■ **Tarefa escrita 1**
Reescreva as entradas desde o início até a linha que contém "click(334, 263)", inclusive, mantendo os pedidos e deslocando em 17 cada número das coordenadas nas respostas. Inclua somente essas linhas.

BBC News Brasil - Um dia teremos na América Latina uma situação semelhante à europeia, com livre trânsito e...
Nunes - Espero que sim. Se considerarmos os países da Aliança do Pacífico na América do Sul, nós temos 80% da economia latino-americana. Alguns países estão muito engajados neste processo. O Chile está e estamos negociando um acordo bilateral com esta ambição. O México está muito engajado também.
BBC News Brasil - Há conversas sobre a adoção de uma moeda única?
Nunes - Ainda não. Para moeda única, precisamos ter regras orçamentárias e políticas monetárias comuns, o que ainda está bastante distante, dada a heterogeneidade que existe.
BBC News Brasil - O senhor simpatiza com a ideia?
Nunes - Eu simpatizo muito com a ideia. Simpatizo muito. E também acho que no futuro podemos ter integração até no nível político, como na União Europeia, com instâncias políticas decisórias comuns.
Hoje há uma visão muito compartilhada nos países latino-americanos sobre a importância de parâmetros de transparência, combate à corrupção, responsabilidade fiscal, políticas sociais robustas e focadas nos mais pobres.
Também (há) o valor da abertura e da integração. A opinião pública brasileira, de umas décadas para cá, se coloca senhora de uma identidade latino-americana. Há condições sociológicas, políticas e mesmo o imperativo econômico que favorecem este encaminhamento. Mas eu não seria capaz de dizer em quanto tempo.
BBC News Brasil - A última capa da revista The Economist levanta a possibilidade de risco à democracia no Brasil e na América Latina. O senhor teve um papel de resistência durante o período militar. Como se sente quando vê parte da população brasileira defendendo aquela época e candidatos defendendo torturadores?
Nunes - Bom, a capa da Economist não é muito boa em matéria de profecias.
No Brasil, não há o menor risco de retrocesso em relação à democracia. Ela é solidamente estabelecida na opinião dos brasileiros, nas instituições jurídicas. Não há o menor risco de retrocesso em matéria democrática.
Há hoje duas candidaturas que se colocam como antípodas no universo político brasileiro, que são as candidaturas que estão hoje na frente (Bolsonaro/PSL e Fernando Haddad/PT), mas nenhuma delas contesta o regime democrático, tanto é que se apresentaram perante o eleitorado para obter os seus sufrágios. O deputado Jair Bolsonaro joga de acordo com as regras da democracia. Tanto é que é deputado há 30 anos.
BBC News Brasil - Mas vemos hoje manifestações públicas, protestos de pessoas pedindo o que chamam de "intervenção militar". Como se sente, por mais que estes grupos sejam restritos?
Nunes - São muito minoritários. De vez em quando eu vejo meia dúzia de fanáticos ali em frente ao meu Ministério pedindo intervenção militar sob o olhar, digamos, divertido das pessoas, que olham como quem observa um grupo de lunáticos. Não têm a menor relevância.

■ **Tarefa escrita 2**
Prolongue a entrevista sobre integração latino-americana e democracia no Brasil a partir da última fala apresentada.

■ **Material fornecido**

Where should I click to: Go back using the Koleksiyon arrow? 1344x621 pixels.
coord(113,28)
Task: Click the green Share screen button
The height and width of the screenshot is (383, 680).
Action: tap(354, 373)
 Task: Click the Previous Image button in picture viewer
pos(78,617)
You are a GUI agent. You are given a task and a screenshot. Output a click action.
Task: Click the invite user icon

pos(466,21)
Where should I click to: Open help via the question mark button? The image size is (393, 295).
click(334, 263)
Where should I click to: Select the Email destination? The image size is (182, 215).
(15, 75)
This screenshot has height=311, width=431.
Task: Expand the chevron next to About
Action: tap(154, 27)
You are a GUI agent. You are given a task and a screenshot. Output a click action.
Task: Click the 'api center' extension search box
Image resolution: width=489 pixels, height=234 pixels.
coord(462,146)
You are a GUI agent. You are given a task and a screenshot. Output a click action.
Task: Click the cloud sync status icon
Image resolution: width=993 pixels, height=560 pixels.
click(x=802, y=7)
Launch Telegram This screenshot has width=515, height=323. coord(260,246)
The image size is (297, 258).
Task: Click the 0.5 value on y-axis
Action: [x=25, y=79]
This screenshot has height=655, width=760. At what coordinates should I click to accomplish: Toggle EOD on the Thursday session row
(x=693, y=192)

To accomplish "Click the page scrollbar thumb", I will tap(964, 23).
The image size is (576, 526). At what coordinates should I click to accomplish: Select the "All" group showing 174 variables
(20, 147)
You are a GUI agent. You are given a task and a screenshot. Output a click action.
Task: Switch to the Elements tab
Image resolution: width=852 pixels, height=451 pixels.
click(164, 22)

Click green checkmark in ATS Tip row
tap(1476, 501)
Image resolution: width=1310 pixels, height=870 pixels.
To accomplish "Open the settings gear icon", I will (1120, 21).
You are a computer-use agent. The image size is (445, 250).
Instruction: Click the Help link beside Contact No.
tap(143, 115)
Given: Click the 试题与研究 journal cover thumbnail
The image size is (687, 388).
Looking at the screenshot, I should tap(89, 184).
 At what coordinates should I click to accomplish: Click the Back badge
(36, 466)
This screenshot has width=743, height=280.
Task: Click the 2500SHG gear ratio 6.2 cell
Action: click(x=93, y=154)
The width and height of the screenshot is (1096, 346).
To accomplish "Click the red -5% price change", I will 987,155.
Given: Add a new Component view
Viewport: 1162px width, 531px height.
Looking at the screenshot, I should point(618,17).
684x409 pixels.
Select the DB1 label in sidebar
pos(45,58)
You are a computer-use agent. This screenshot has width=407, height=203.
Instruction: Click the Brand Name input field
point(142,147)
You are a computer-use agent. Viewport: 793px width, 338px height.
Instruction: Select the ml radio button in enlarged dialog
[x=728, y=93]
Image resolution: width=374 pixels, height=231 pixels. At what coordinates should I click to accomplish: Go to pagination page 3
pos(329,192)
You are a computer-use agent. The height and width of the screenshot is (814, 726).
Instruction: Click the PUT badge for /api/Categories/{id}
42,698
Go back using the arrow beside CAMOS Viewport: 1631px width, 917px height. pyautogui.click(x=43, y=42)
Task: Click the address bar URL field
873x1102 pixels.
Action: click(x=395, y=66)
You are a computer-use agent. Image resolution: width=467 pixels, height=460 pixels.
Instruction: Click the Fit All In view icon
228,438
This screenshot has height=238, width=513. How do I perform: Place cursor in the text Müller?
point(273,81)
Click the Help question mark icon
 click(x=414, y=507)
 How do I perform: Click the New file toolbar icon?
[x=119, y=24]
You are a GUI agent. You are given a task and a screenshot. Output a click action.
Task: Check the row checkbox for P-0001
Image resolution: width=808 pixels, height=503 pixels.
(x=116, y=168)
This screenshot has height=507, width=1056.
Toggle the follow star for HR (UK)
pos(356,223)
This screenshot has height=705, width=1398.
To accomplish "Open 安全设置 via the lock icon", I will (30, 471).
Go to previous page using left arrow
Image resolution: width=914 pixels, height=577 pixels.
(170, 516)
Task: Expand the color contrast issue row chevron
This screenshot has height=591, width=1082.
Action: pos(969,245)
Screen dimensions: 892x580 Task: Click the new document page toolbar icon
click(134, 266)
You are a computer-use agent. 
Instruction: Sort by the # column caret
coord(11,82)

■ **Resposta escrita 1**
Where should I click to: Go back using the Koleksiyon arrow? 1344x621 pixels.
coord(130,45)
Task: Click the green Share screen button
The height and width of the screenshot is (383, 680).
Action: tap(371, 390)
 Task: Click the Previous Image button in picture viewer
pos(95,634)
You are a GUI agent. You are given a task and a screenshot. Output a click action.
Task: Click the invite user icon

pos(483,38)
Where should I click to: Open help via the question mark button? The image size is (393, 295).
click(351, 280)

■ **Resposta escrita 2**
Agora, é claro, nós temos no Brasil uma opinião conservadora, de direita, como nós temos na Inglaterra, na França. Nós temos opiniões conservadoras, fortemente conservadoras na sociedade brasileira, que se refletem na política. Elas não tinham encontrado até agora um canal de manifestação política. Agora encontraram no Bolsonaro.
Mas não quer dizer que sejam contrários à democracia, eles são conservadores, especialmente em matéria de costumes.
BBC News Brasil - Mas, segundo as pesquisas eleitorais do primeiro semestre, ao apoiar o Lula, grande parte dos eleitores defendia um projeto oposto ao conservadorismo que senhor descreve.
Nunes - Lula não era absoluto. Ele era importante, as pesquisas davam a ele 30%, 35%. Mas, e os outros?
Há uma corrente conservadora bastante considerável, com expressão no Congresso Nacional. Tanto é que não se consegue tirar a penalização do aborto, consagrada no Código Penal brasileiro. Porque há uma presença no Congresso Nacional que não concorda com isso, e são deputados eleitos diretamente pelo povo.
Então, Lula é um líder político importante, foi condenado por corrupção, por isso não pode participar das eleições, mas não é um líder absoluto no Brasil, pelo contrário.
BBC News Brasil - O líder agora é Bolsonaro.
Nunes - O que quero dizer é o seguinte. Há uma opinião conservadora no Brasil que deseja ordem, o combate frontal à criminalidade, ainda que sem muita preocupação com direitos humanos, e que é muito conservadora, sobretudo em matéria de costumes.
Esta opinião não tinha encontrado até agora um veículo de expressão política. Agora encontrou. Havia encontrado nas eleições parlamentares, mas não em eleição majoritária, como a que estamos vivendo agora.
BBC News Brasil - Qual seria o impacto nas relações internacionais se Jair Bolsonaro virasse presidente do país?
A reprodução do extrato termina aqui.